REQUIRED WORK → The expected answer is a verbatim transcription of the lines below, beginning with the first and ending with the line that holds "Given: Click the first", without pictures.

RECORD EXTRACTS →
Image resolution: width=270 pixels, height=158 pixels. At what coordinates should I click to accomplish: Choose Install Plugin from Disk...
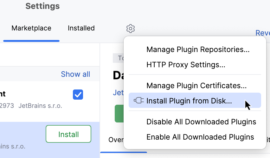(189, 101)
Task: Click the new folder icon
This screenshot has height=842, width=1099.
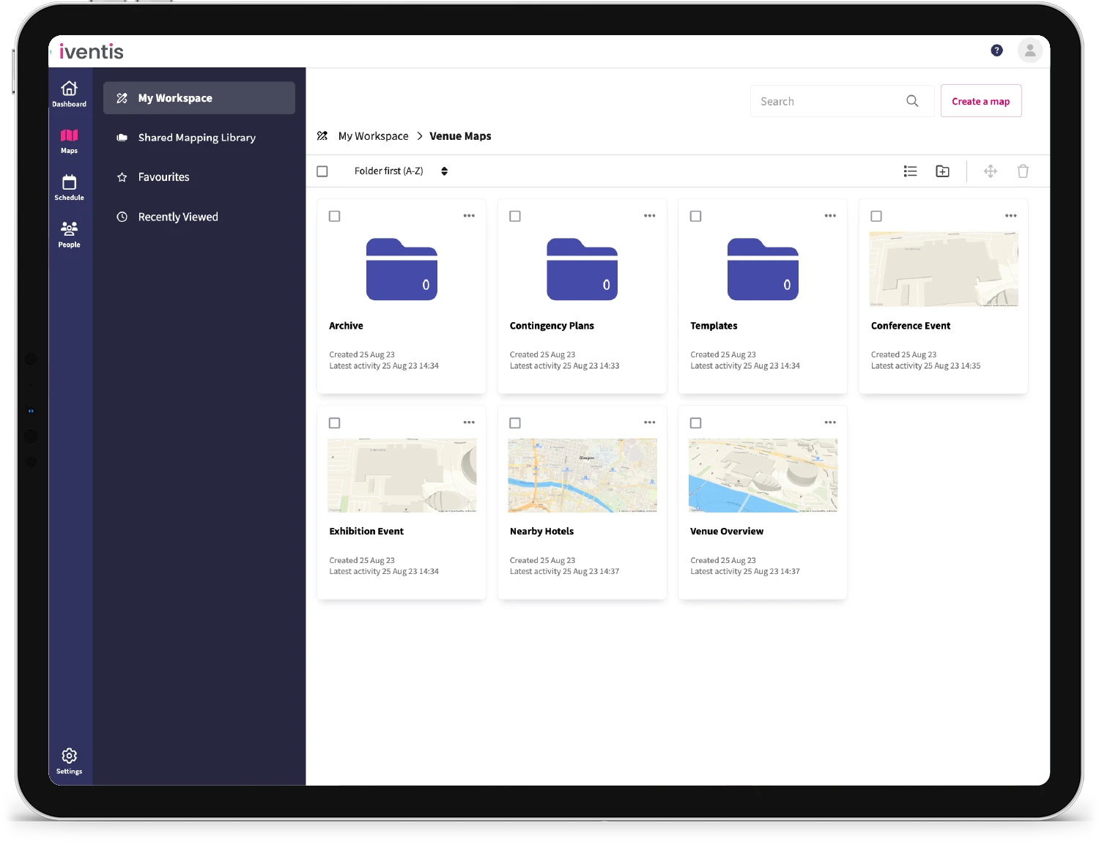Action: click(943, 171)
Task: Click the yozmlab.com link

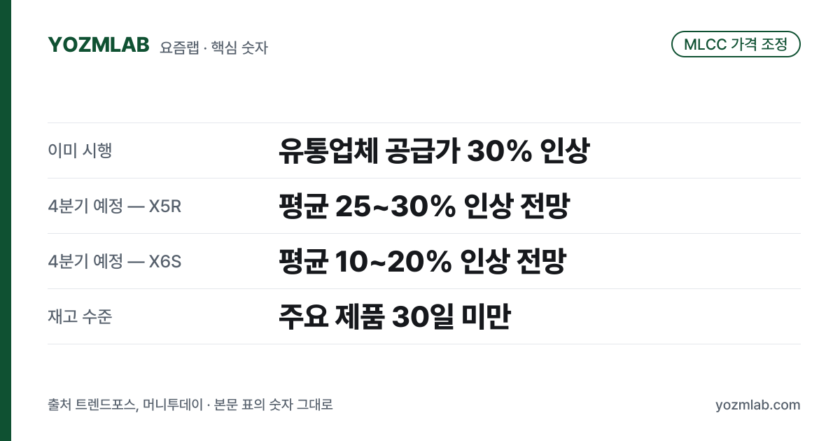Action: pyautogui.click(x=757, y=405)
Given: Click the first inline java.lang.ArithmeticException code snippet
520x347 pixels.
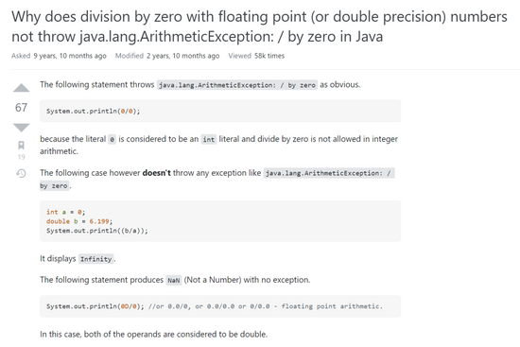Looking at the screenshot, I should pyautogui.click(x=237, y=85).
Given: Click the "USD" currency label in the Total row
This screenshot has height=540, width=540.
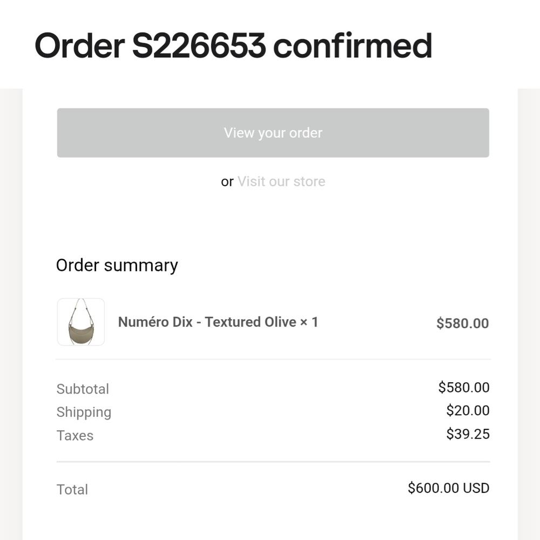Looking at the screenshot, I should pos(476,488).
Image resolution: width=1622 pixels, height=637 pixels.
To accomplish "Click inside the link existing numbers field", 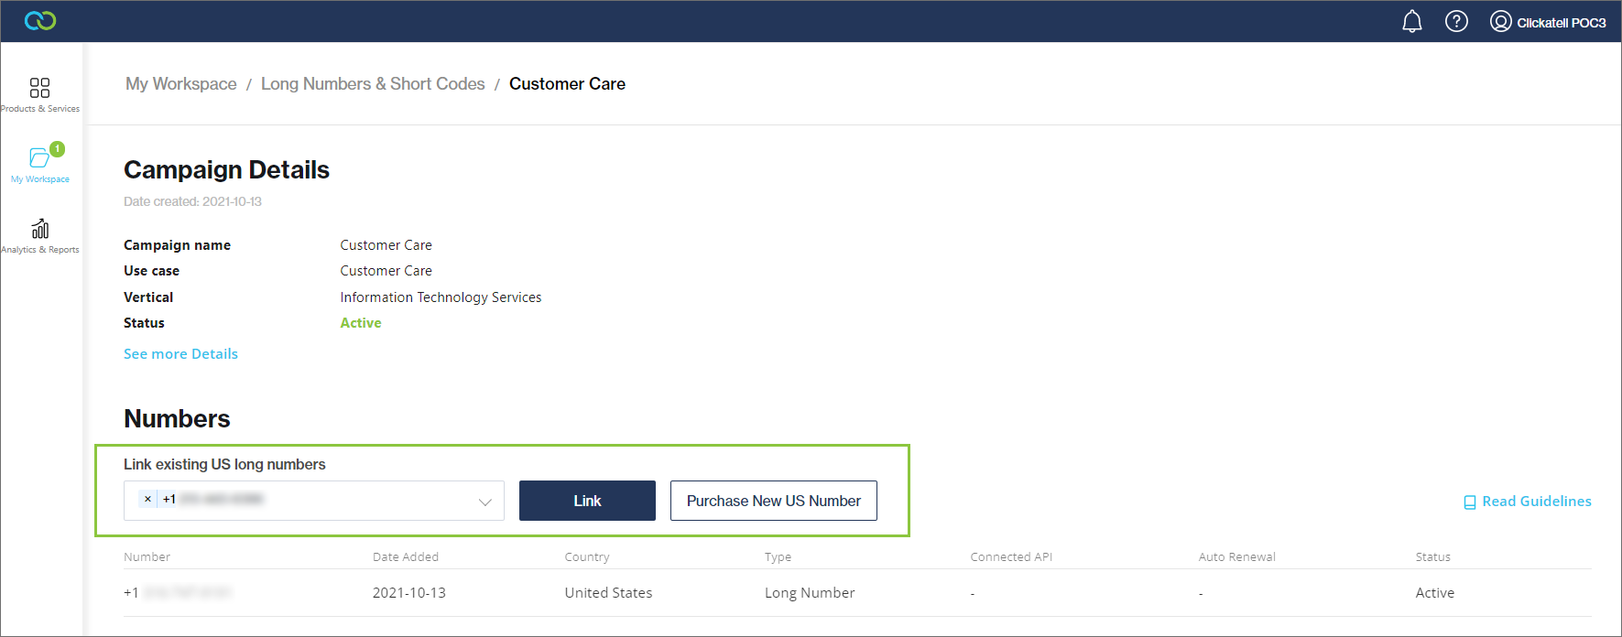I will click(366, 501).
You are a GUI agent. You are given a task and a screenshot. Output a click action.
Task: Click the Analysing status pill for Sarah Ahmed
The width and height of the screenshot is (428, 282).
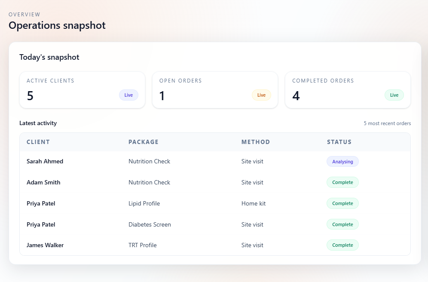pyautogui.click(x=342, y=161)
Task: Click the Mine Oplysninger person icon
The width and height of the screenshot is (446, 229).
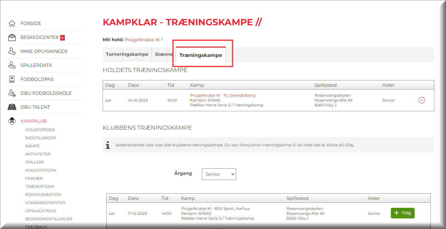Action: pos(12,51)
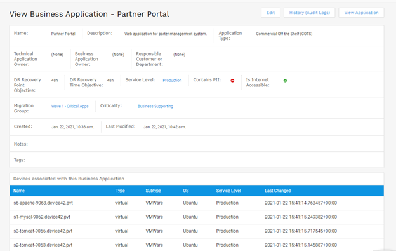
Task: Click the Edit button
Action: tap(270, 13)
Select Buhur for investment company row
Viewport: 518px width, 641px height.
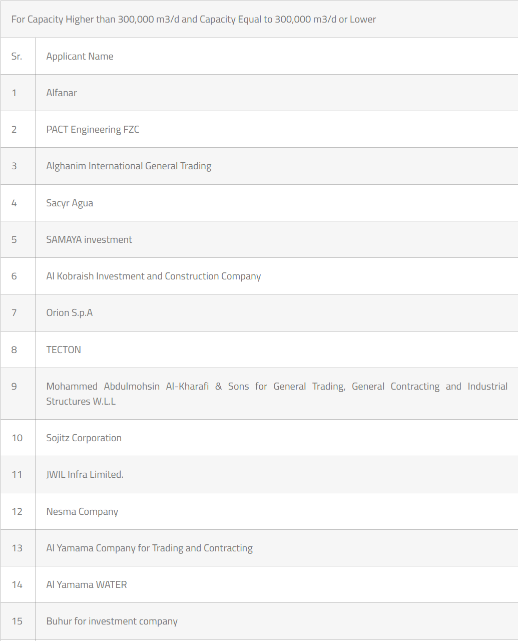click(112, 621)
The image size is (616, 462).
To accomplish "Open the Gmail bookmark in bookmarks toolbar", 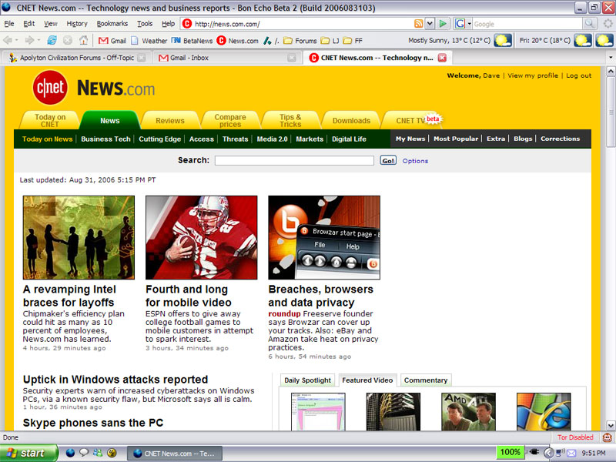I will click(x=112, y=41).
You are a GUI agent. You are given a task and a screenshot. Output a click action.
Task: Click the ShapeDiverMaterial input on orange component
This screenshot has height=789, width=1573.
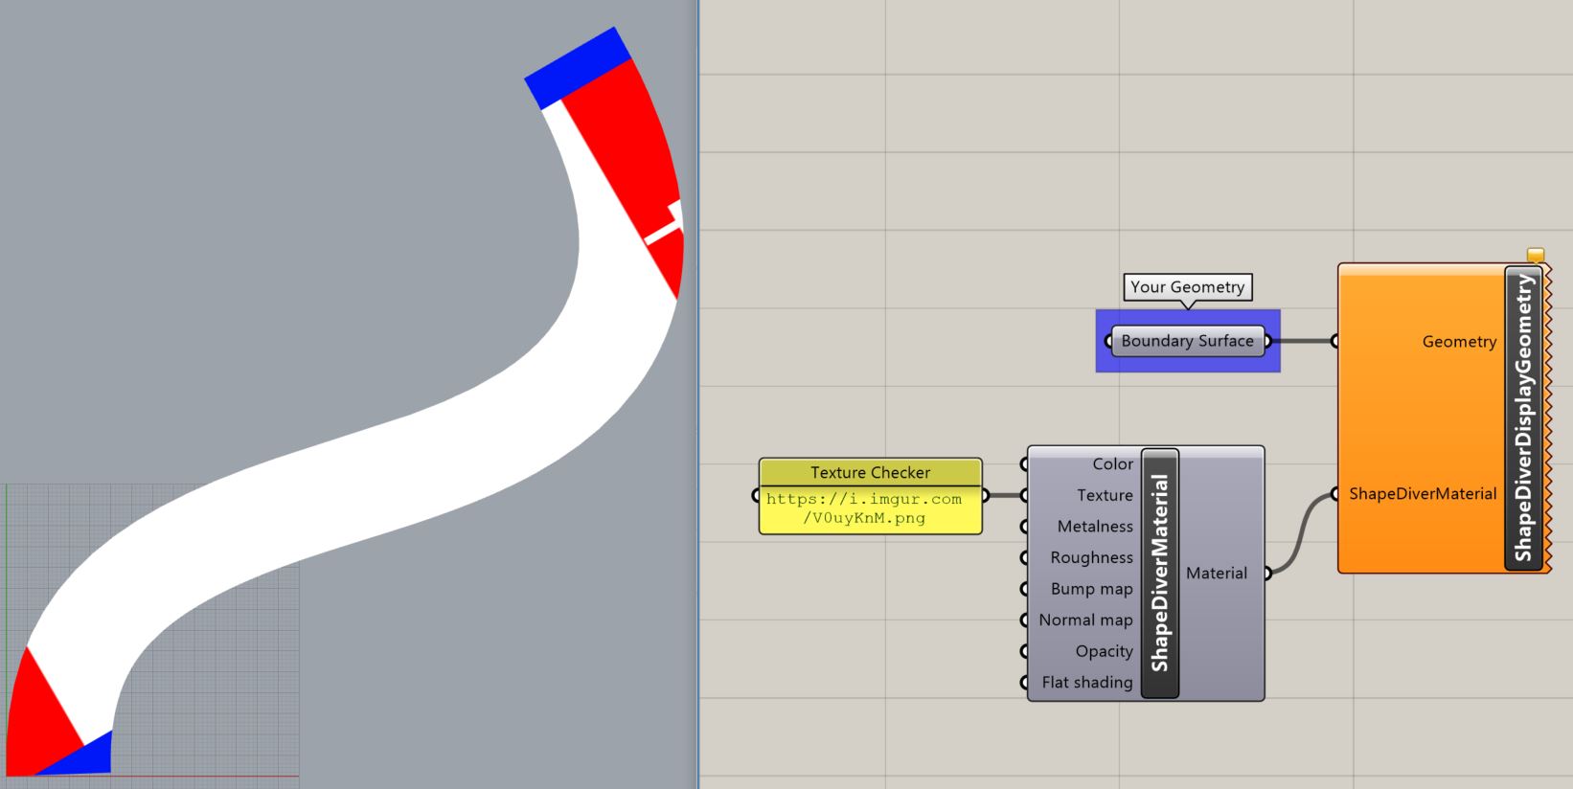pyautogui.click(x=1422, y=494)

SOLUTION →
Image resolution: width=270 pixels, height=158 pixels. At what coordinates should I click to accomplish: Choose Install Plugin from Disk...
(189, 101)
Task: Click the new folder icon
This screenshot has height=842, width=1099.
Action: click(943, 171)
Task: Click the yozmlab.com link

Action: pyautogui.click(x=757, y=405)
Given: Click the first inline java.lang.ArithmeticException code snippet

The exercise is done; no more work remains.